The national conventions are done, so 'tis the season. Though you wouldn't know it given the lack of balloons. It's a mug's game, predicting the market impact of an election. Exhibit A is the surprise victory of President Donald J. Trump in 2016. The stock market rapidly digested the implications of promised tax cuts and deregulation and marched higher, flouting the somber predictions of the few who'd bothered to contemplate such a turn of events.

That last doozy hasn't prevented Wall Street from churning out note upon note about the implications of a Trump win, a Biden win or a blue wave. And when it comes to the bond market, they tend to couch their views in what these scenarios mean for the central bank, which is by far the strongest hand in what happens to interest rates.

Like most, Bank of America has streamlined its scenario analysis by jettisoning the quaint notion of bipartisanship, and considering the upshot of gridlock versus a sweep of both houses. Gridlock implies limited fiscal stimulus, meaning the Fed "could become significantly more engaged with yield curve control or larger QE purchases, or purchases further out the curve -- or all of these" to offset the government's reduced appetite for spending, according to Ralph Axel.

That could mean much wider long-end spreads.
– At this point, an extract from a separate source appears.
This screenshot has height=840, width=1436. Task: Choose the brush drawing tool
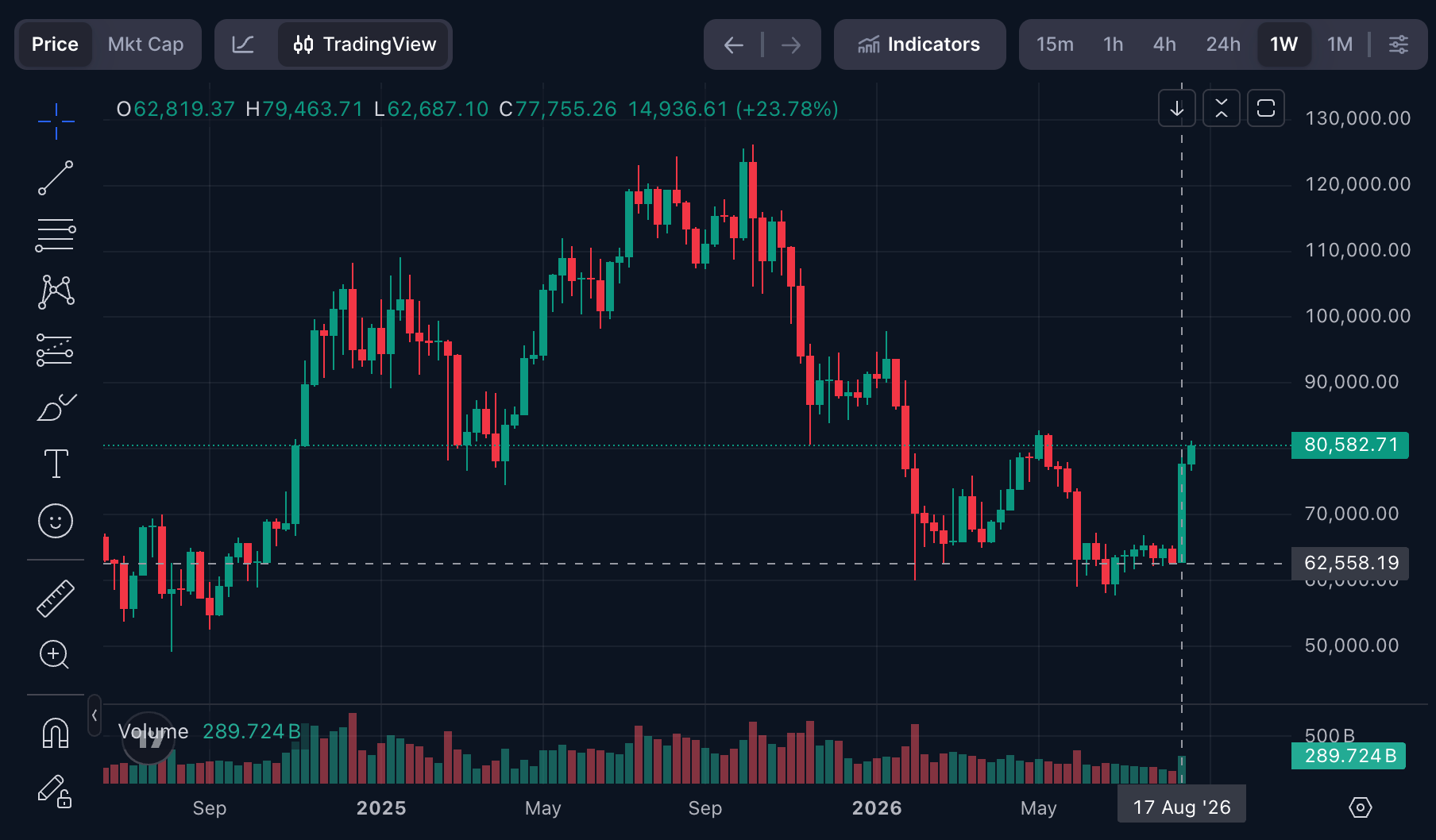pyautogui.click(x=56, y=407)
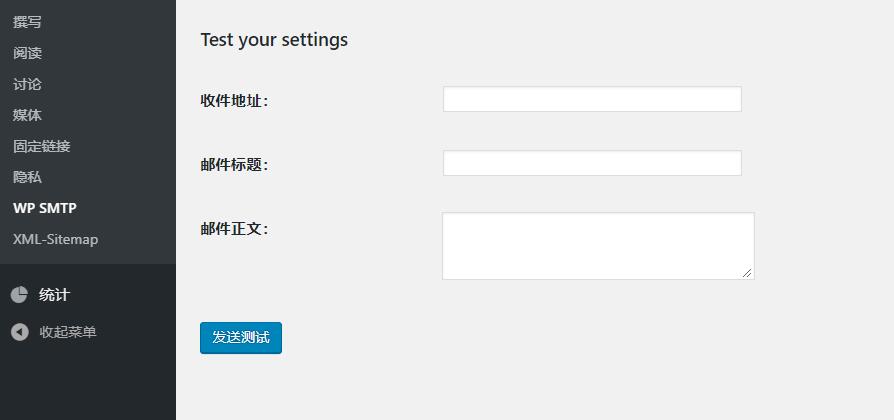
Task: Click the 收件地址 field label
Action: [234, 101]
The case for tighter spreads would be a Democratic sweep, implying a bigger fiscal response with less action from the Fed.

While they're leaning toward the tighter scenario, "the risk/reward has turned less favorable with the recent fiscal impasse, which not only threatens less Treasury supply, but substantially larger Fed QE."

For its part, Goldman is looking at rates market conditions rather than the outcome. They suspect this year's event could be more than usually tumultuous, and while a jump in volatility is now detectable in the three-month swaptions spanning election night, the market may be too complacent about the weeks after. The market isn't yet reflecting the more prolonged ructions that typically come with a switching in the governing party, or a clean sweep of Congress, according to rates strategist William Marshall. Moreover, thanks to the Fed having anchored the front end of the Treasury curve, he reckons any volatility is likely to hit the 5-to-10-year stretch more than the 2-to-10 year that's typically taken the brunt.